Тяжелые шаги доносятся из-за пределов этого маленького кусочка ада, и все мое тело дрожит, пока я жду, чтобы узнать, насмехается ли он надо мной, или он действительно собирается вернуться и «обучить» меня.

Сегодня он даже не включил телевизор. Я начинаю задаваться вопросом, не потому ли это, что он понял, что мне начинает нравиться наблюдать за пытками, которыми он нас одаривает.

Алексу это не нравится. Он закрывает глаза и изо всех сил старается отвернуться. Не то чтобы страдальческие крики мужчин на видео не пронизывали все его тело, отравляя его так же, как и меня. Но он не теряется в них, как я.

Я использую их, чтобы разжечь свою жажду мести. Мое желание выпутаться из этих ситуаций и доказать, что я уже мужчина, солдат, каким дедушка хочет, чтобы я был.

Мне не нужно это… эта пытка.

Я вздрагиваю, когда снаружи раздается громкий хлопок, но не издаю ни звука — даже писка.

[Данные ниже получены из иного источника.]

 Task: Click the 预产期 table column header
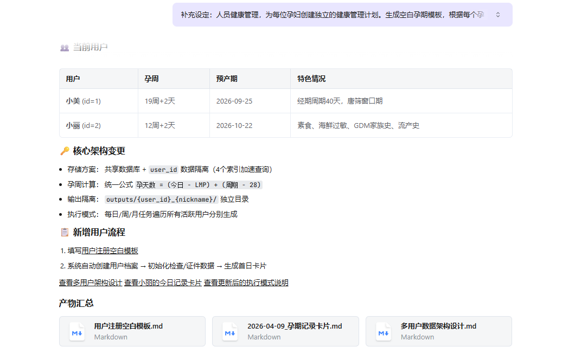[x=227, y=79]
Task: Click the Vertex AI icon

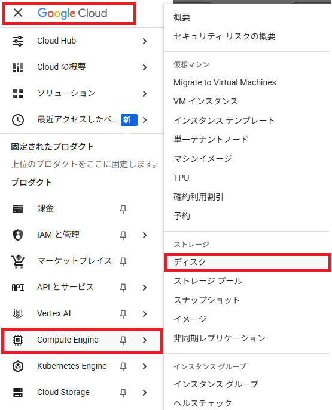Action: pyautogui.click(x=18, y=313)
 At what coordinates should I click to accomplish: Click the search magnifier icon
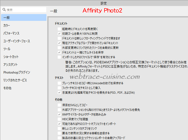tap(4, 10)
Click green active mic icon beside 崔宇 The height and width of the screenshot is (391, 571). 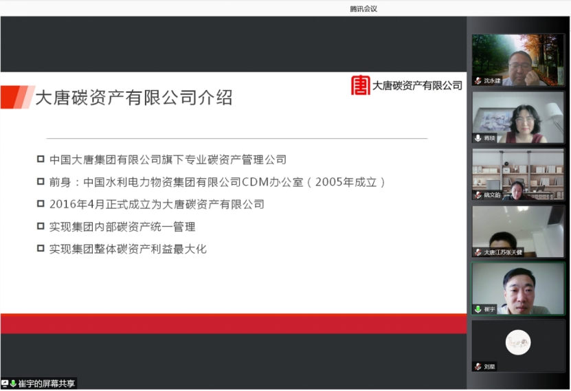click(x=478, y=309)
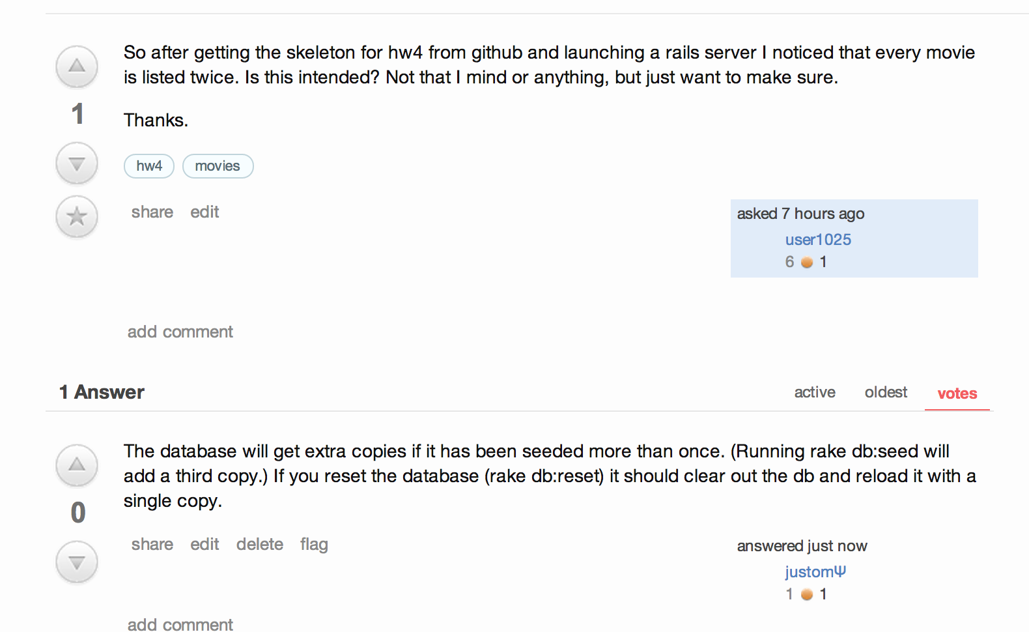This screenshot has height=632, width=1029.
Task: Edit the answer about db:seed
Action: pyautogui.click(x=204, y=545)
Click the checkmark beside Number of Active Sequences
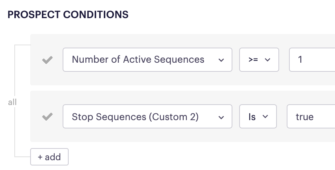Viewport: 335px width, 170px height. [47, 60]
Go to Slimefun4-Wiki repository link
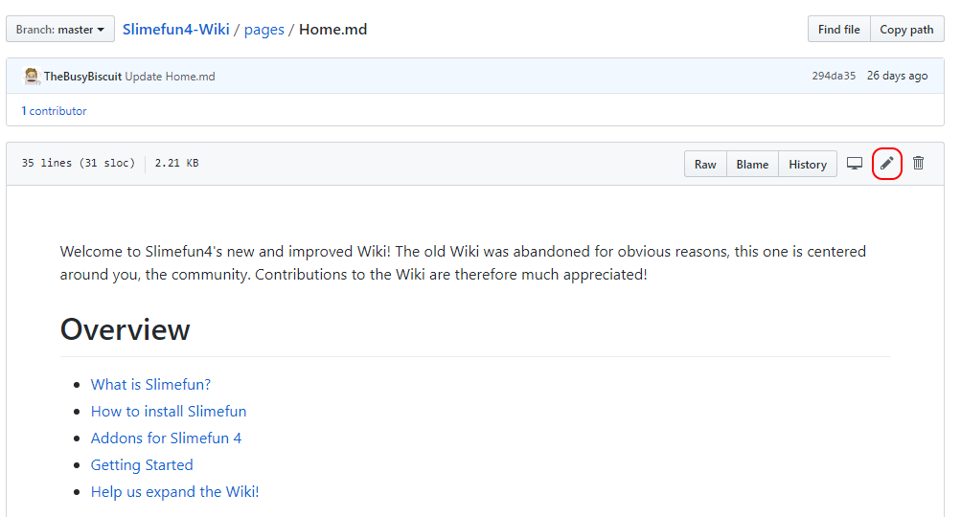 [x=176, y=30]
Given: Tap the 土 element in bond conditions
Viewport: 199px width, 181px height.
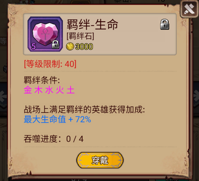Looking at the screenshot, I should (71, 90).
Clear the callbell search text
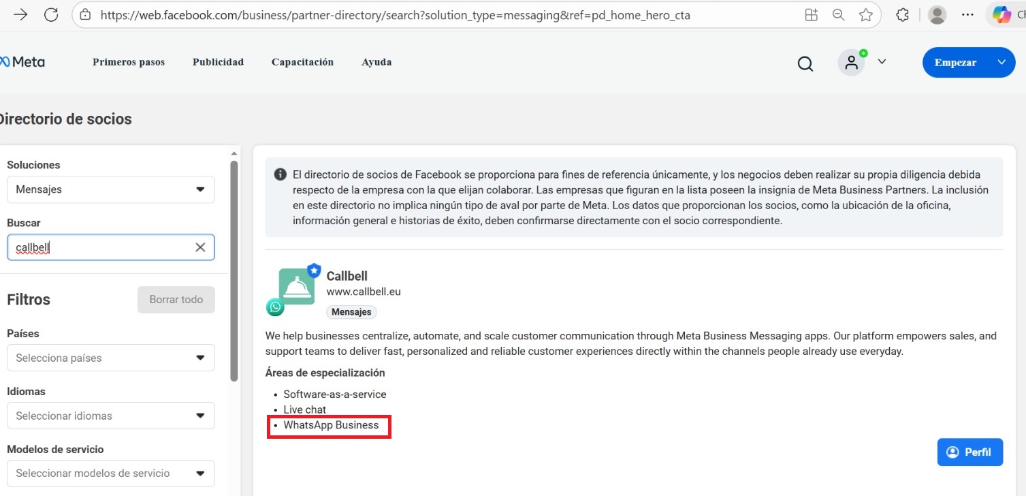Viewport: 1026px width, 496px height. pos(200,247)
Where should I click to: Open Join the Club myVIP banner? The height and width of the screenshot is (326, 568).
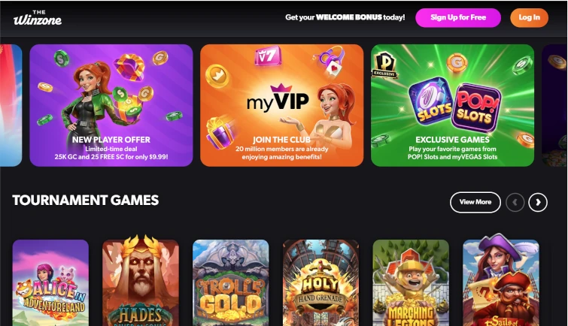pos(282,105)
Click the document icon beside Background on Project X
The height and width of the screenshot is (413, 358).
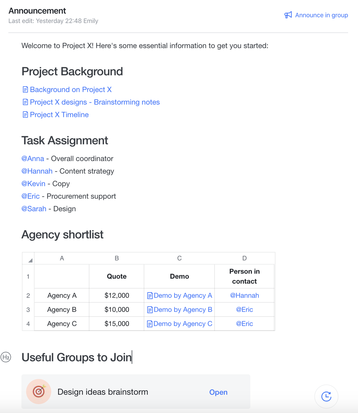(25, 89)
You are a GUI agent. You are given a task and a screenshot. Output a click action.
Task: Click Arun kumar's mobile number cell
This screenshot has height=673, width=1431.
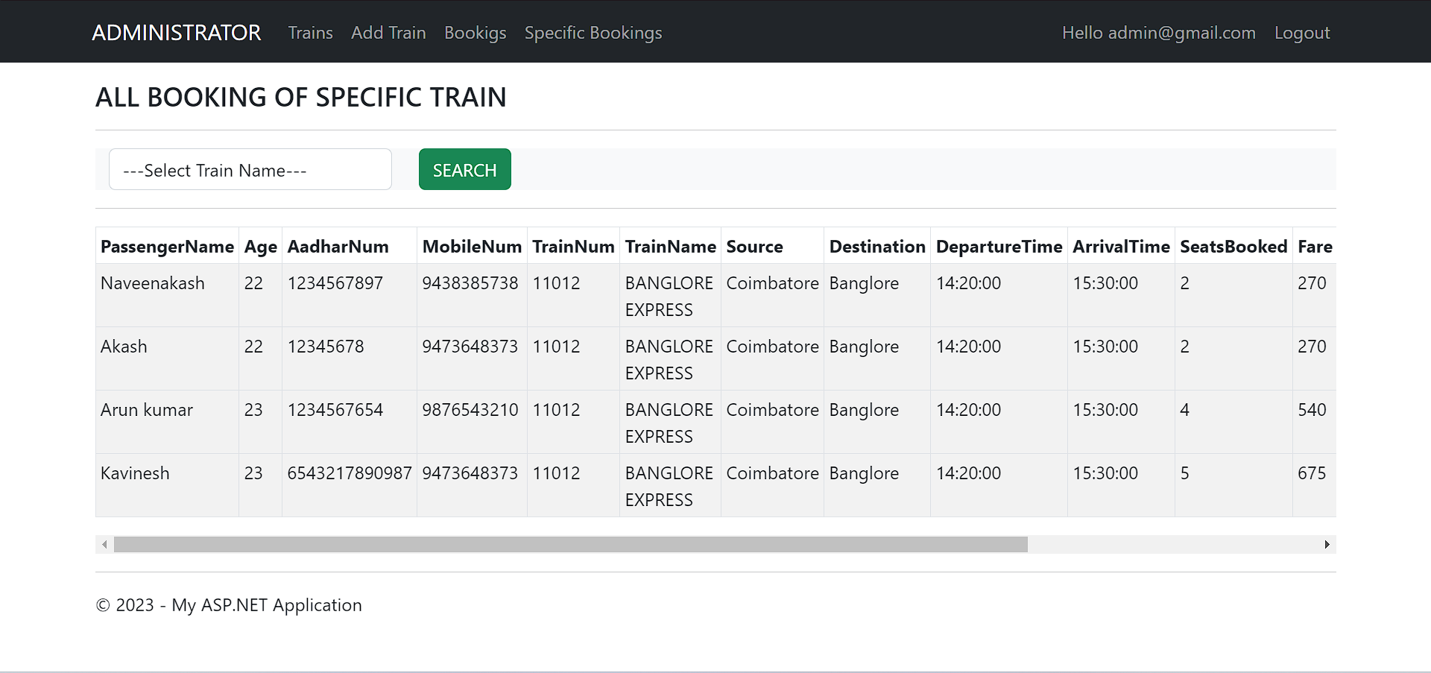tap(470, 410)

Я давным-давно усвоил, что если я покажу страх, это усугубит то, что должно произойти дальше.

Мне пришлось проглотить свою боль, свое отвращение, свою ненависть, иначе стало бы хуже. Всегда становилось хуже, если я проявлял какую-либо слабость.

Это то, чем он питается. И когда он видит это, он вонзает свой нож и крутит, пока не остается ничего, кроме боли.

Страх пробегает по моему позвоночнику, как ледяная вода, когда открывается дверь, позволяя теплу летнего дня снаружи ворваться внутрь, дразня меня тем, каким мог бы быть мой день. Если бы я увлекался футболом, я мог бы бегать с Алексом и нашими друзьями. Друзьями, с которыми я никогда не чувствовал, что вписываюсь.

Я другой. Я всегда был таким. Но это никогда не мешало им пытаться включить меня.

Иногда я потакаю им, потому что они так стараются, но я не могу избавиться от ощущения, что я круглый колышек, пытающийся пролезть в квадратное отверстие, когда я тусуюсь с ними.

Есть только один человек — не считая Алекса, — который заставляет меня чувствовать, что у меня действительно может быть место в этом мире. И она та, кого я действительно не должен запятнать своим видом тьмы. Но время от времени я сдаюсь. Точно так же, как когда она приглашает себя в мою комнату и заставляет меня делать с ней домашнее задание.